5 Things You Should Know About Chickenpox

Everyone knows the telltale sign of chickenpox. You get that itchy, red rash and, immediately, you know what’s coming next. But did you know that a rash isn’t the only symptom? (Other symptoms include fever, headache, loss of appetite and fatigue.) Or that there could be nearly a month between first exposure and any outward symptoms?

Here are five other things you might not know about this common virus:

1. Chickenpox Spreads Easily And Is Very Contagious

Chickenpox is extremely contagious. It is easily spread through the air when someone with the virus coughs or sneezes. A person with chickenpox is contagious for 1-2 days before they show symptoms, but it takes between 10 and 21 days to develop the rash, meaning you could go more than two weeks after being exposed to chickenpox before you start showing signs. To prevent further spreading, those infected should stay home until the rash has “crusted over,” which usually takes about a week. The good news? For most people, getting chickenpox once gives immunity for life.

2. You Can Usually Manage Chickenpox At Home

If you or your child has chickenpox, don’t be surprised if the doctor tells you to stay home. If you go to the doctor, you just risk spreading it to everyone else in the building. Dr. Cindy Gellner, a pediatrician with the University of Utah, says a phone call to the doctor is usually enough.

“If your pediatrician does want to see you, they will give you special instructions about how to check your child in,” Gellner told The Scope.

There are things you can do to help the symptoms at home. The Mayo Clinic recommends a cool bath with baking soda, calamine lotion and antihistamines to help with itching. Acetaminophen and ibuprofen can also help with fever and pain.

3. There’s A Chickenpox Vaccine

According to the CDC, the chickenpox vaccine is safer than actually getting chickenpox. While you can still get the virus even after vaccination, the symptoms are usually milder, meaning fewer blisters, little or no fever and a quicker recovery time. For the best protection, the CDC and the American Academy of Pediatrics recommend children get two doses of the vaccine: one at 12-15 months and the second between the ages of 4 and 6.

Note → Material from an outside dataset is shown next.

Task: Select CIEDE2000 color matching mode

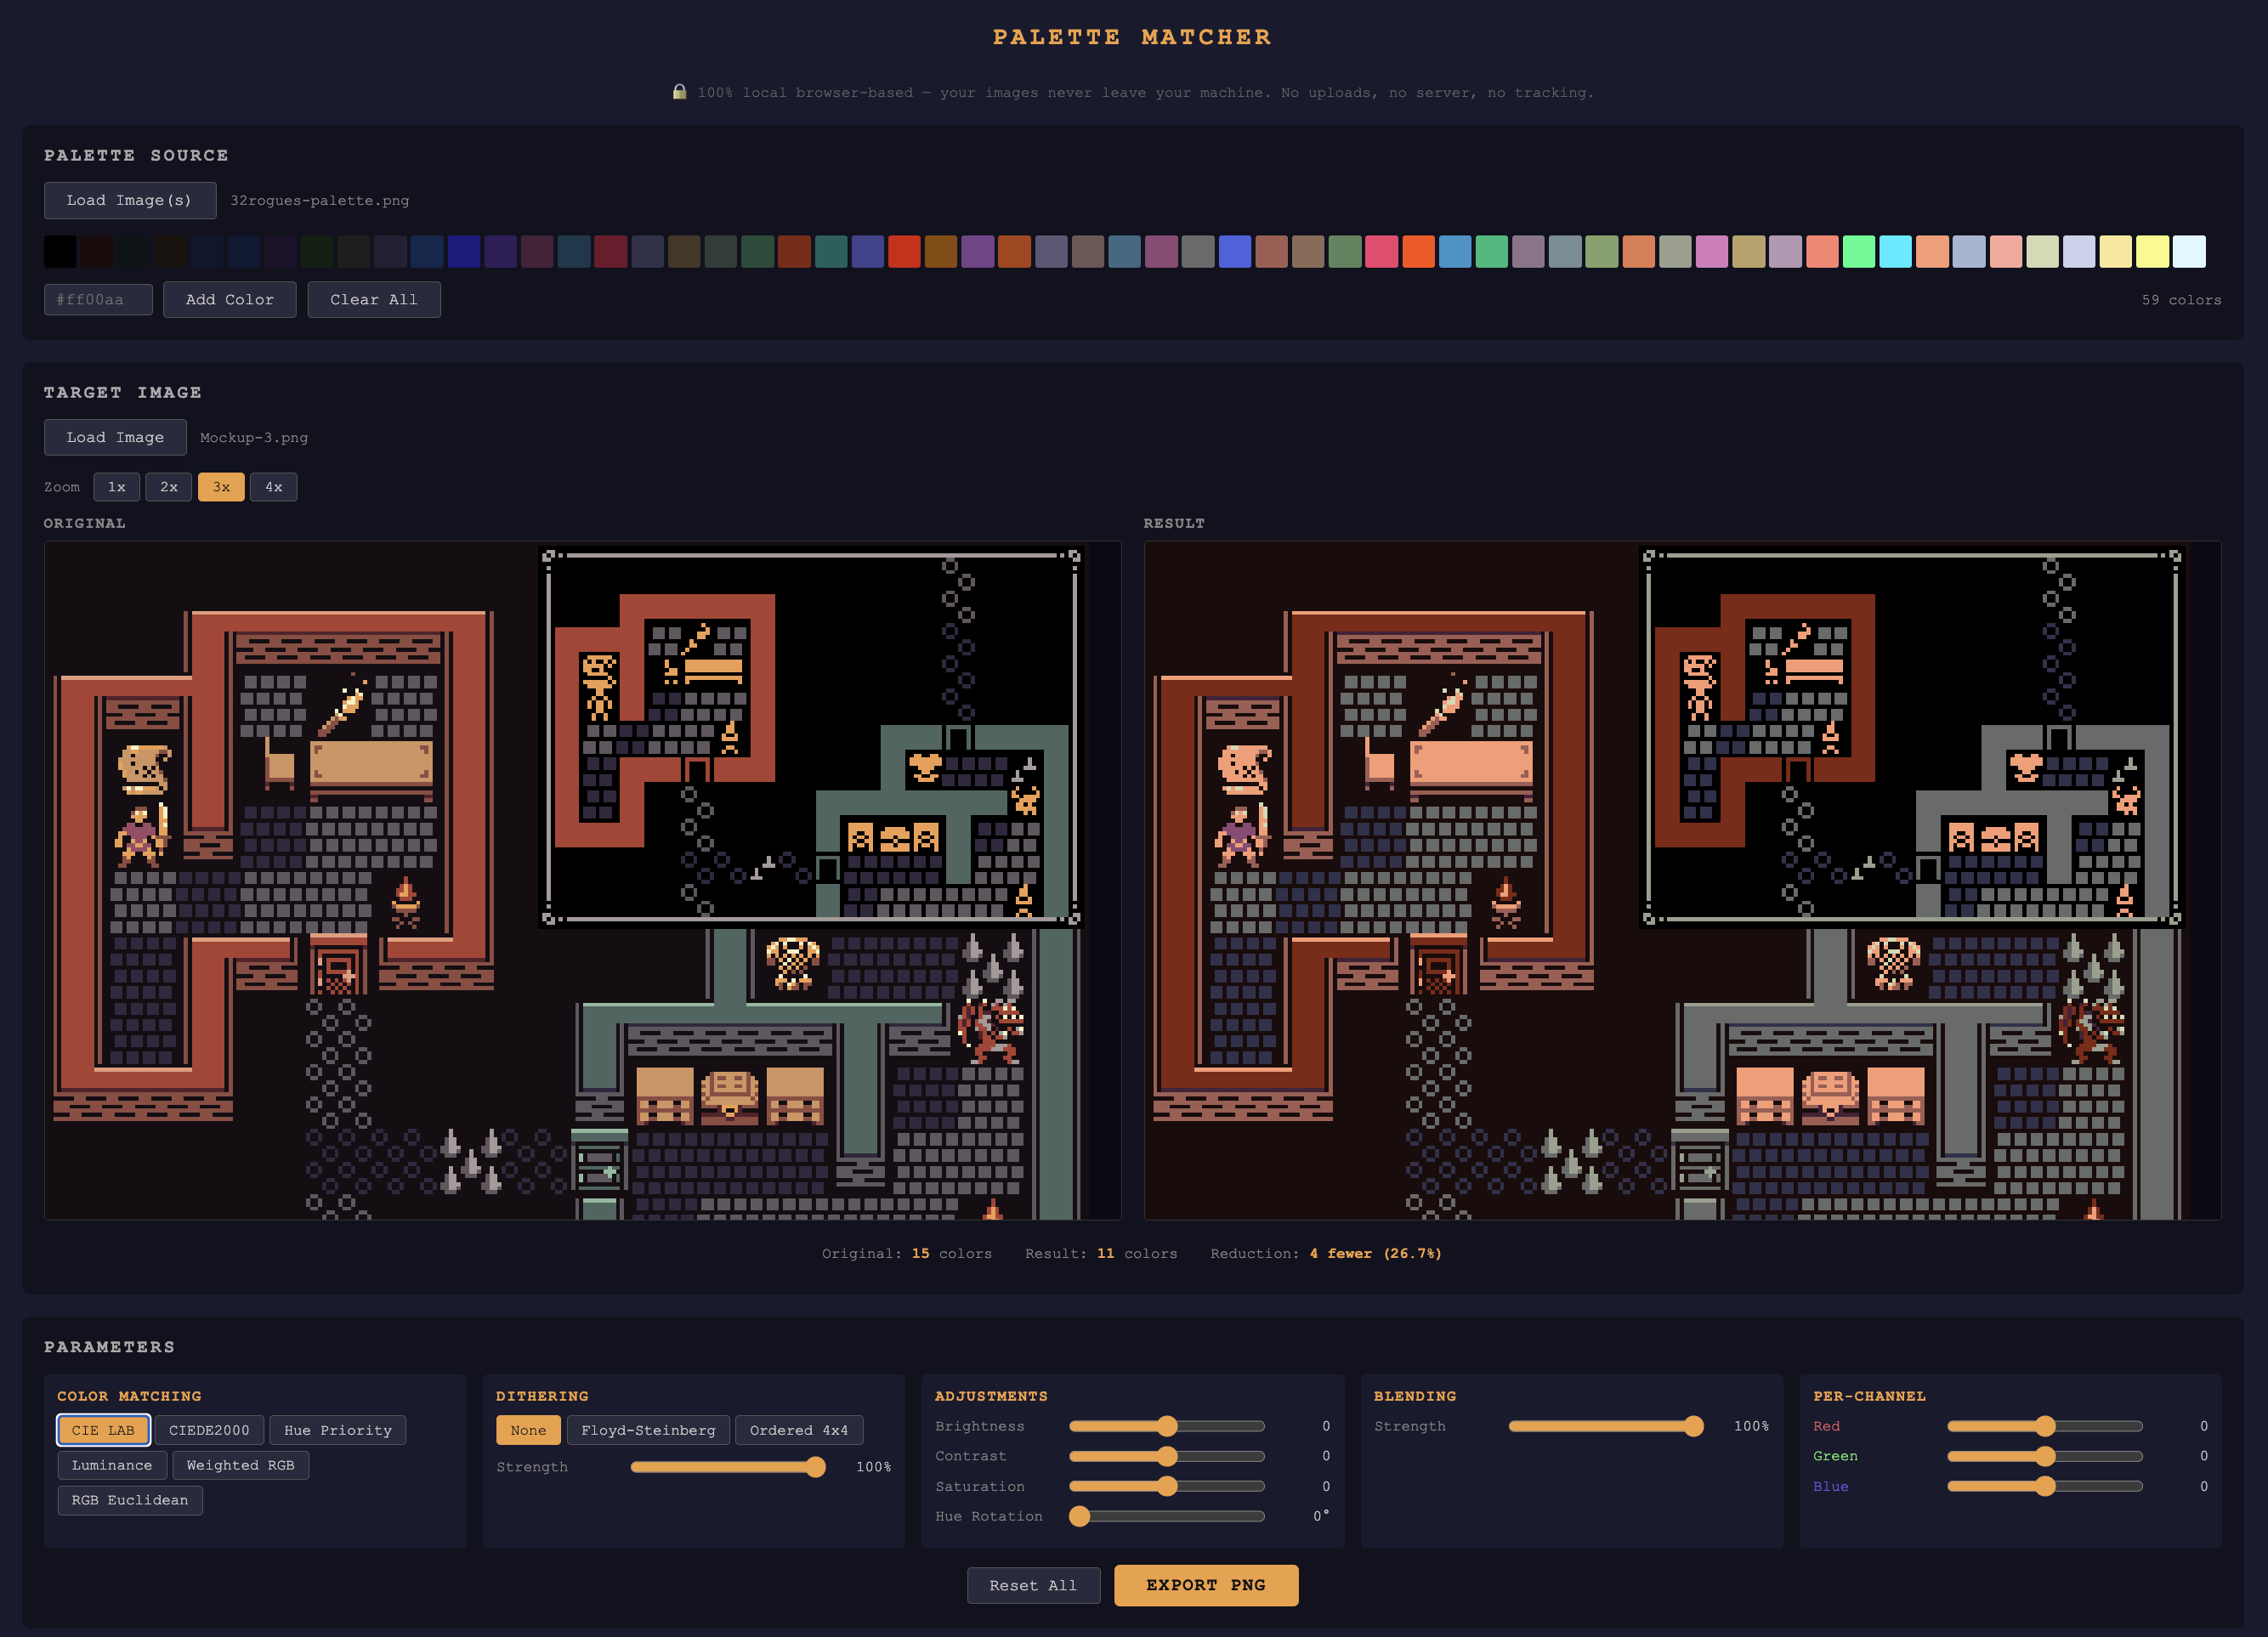Action: pos(209,1430)
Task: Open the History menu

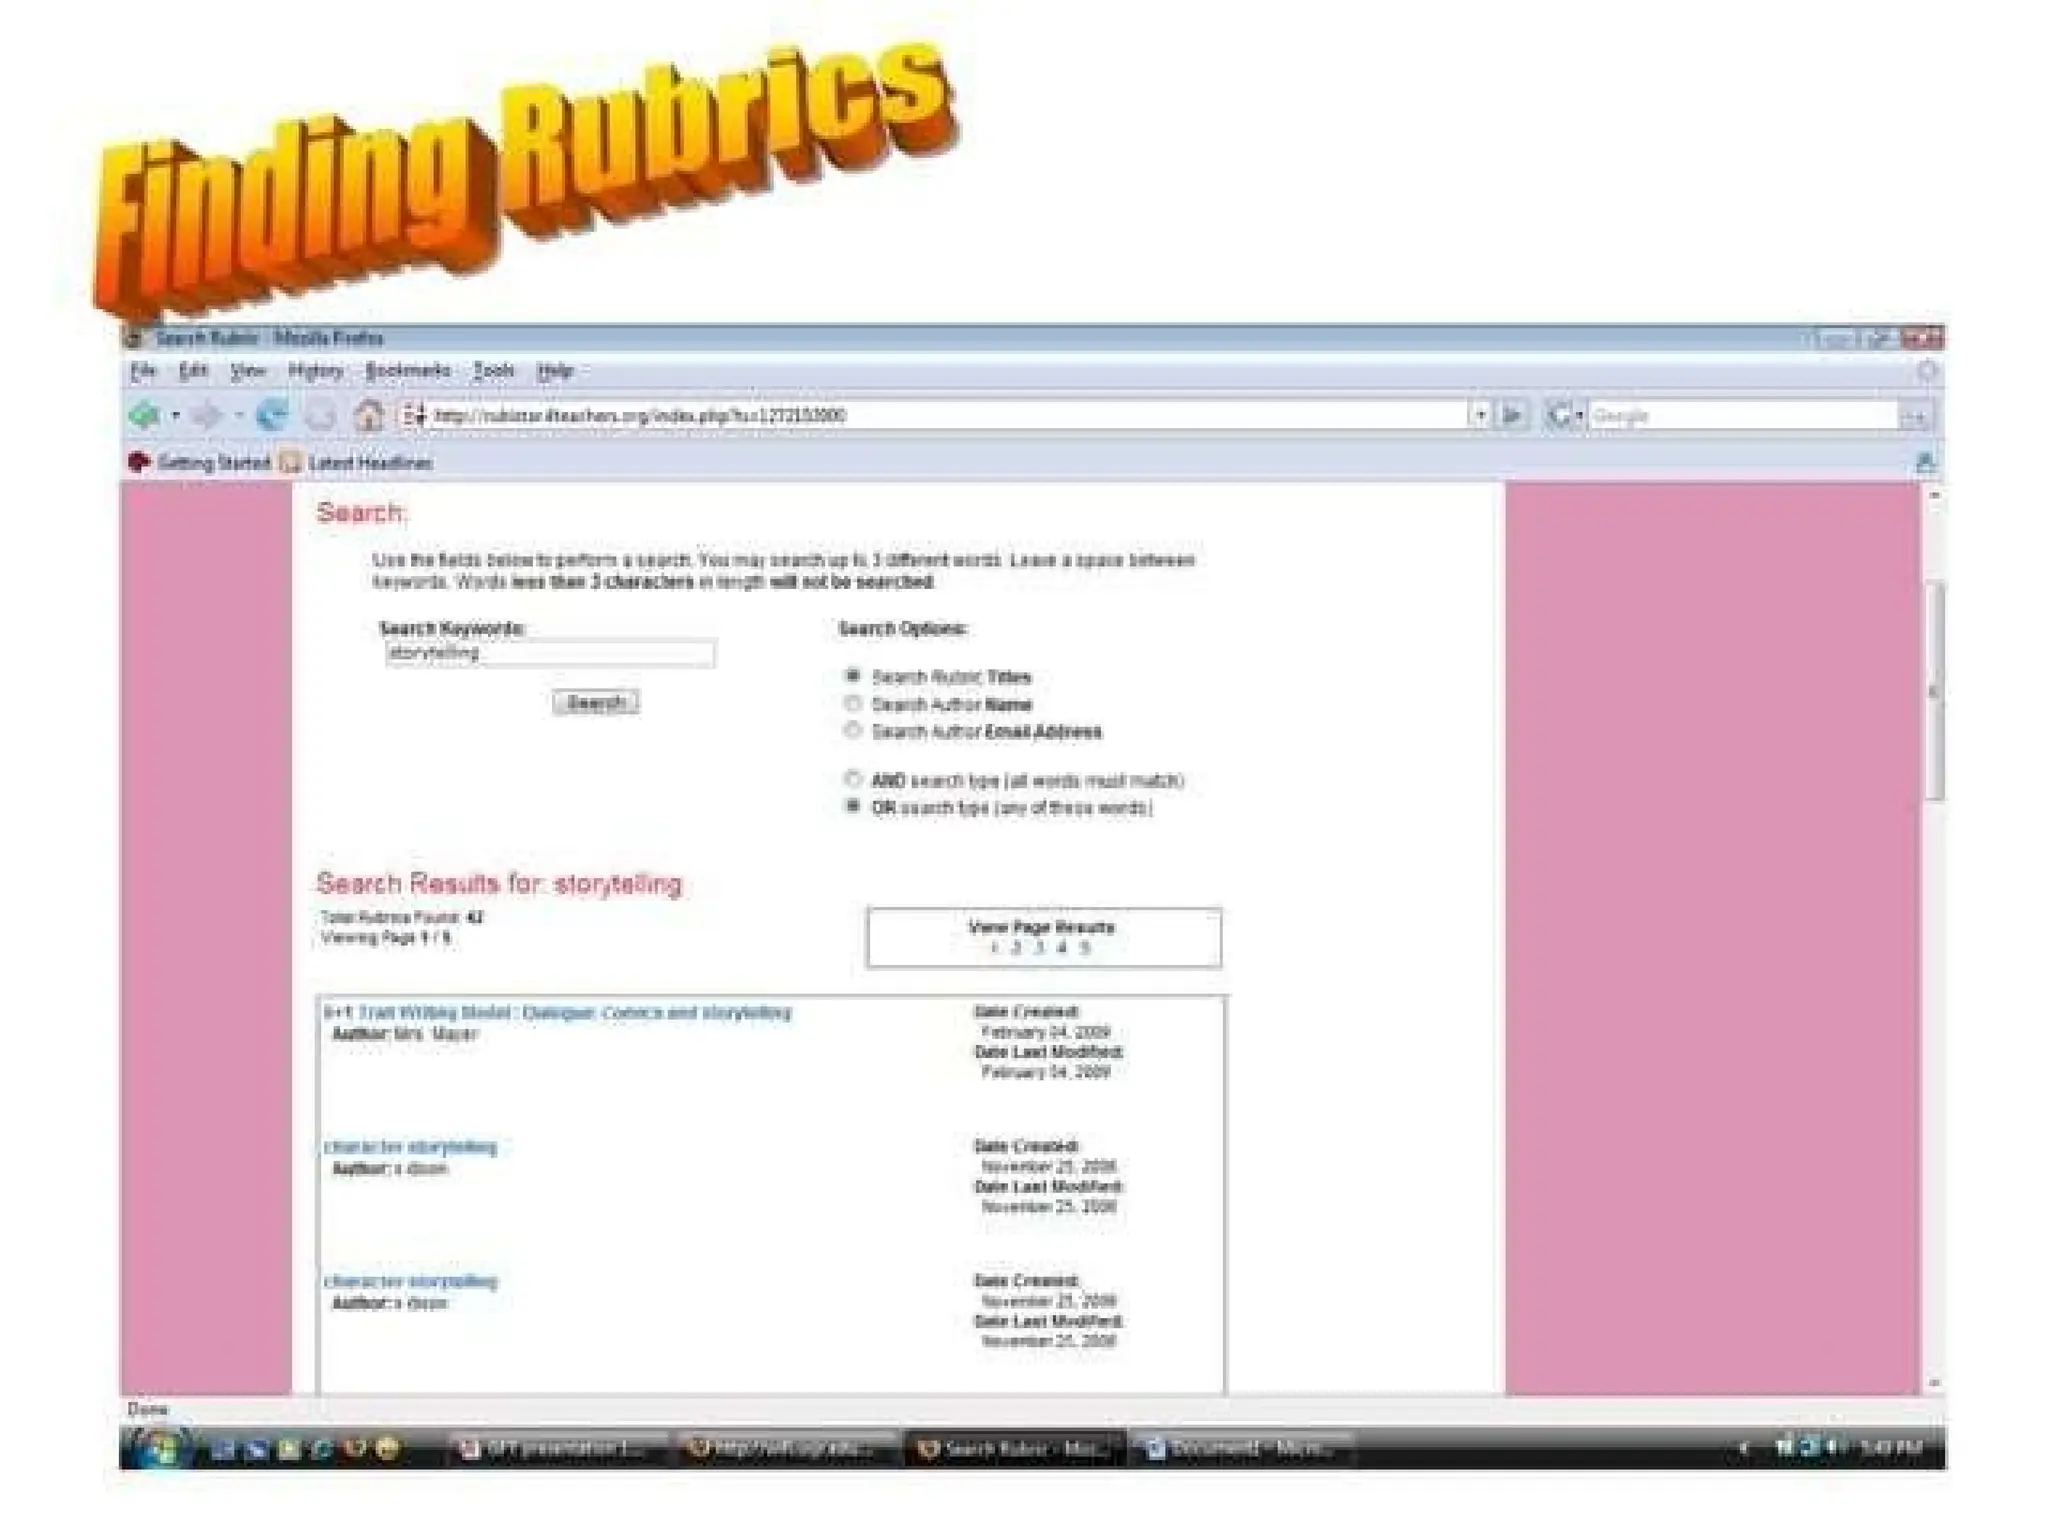Action: (x=315, y=371)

4. It’s Possible To Get Chickenpox As An Adult

Most of us had it when we were kids, but if you didn’t, listen up. Chickenpox can be even worse when you’re an adult. In fact, having chickenpox when you’re older means you’ll be more likely to die from the virus or have serious complications. Adults only account for five percent of chickenpox cases every year, but they also account for 55 percent of the deaths and 33 percent of chickenpox-related hospitalizations.

5. Even If You’ve Had Chickenpox, You’re Still At Risk For Shingles

Shingles is caused by the same virus as chickenpox, but while you’re most likely immune from getting chickenpox a second time, having the virus does not prevent you from getting shingles. That’s because the chickenpox virus stays in the body, lying dormant, but can reactivate years later. In some people, chickenpox stays inactive in the body, but for others, it “wakes up” when disease, stress or aging weaken the immune system. When the virus becomes active again, it causes shingles, not chickenpox.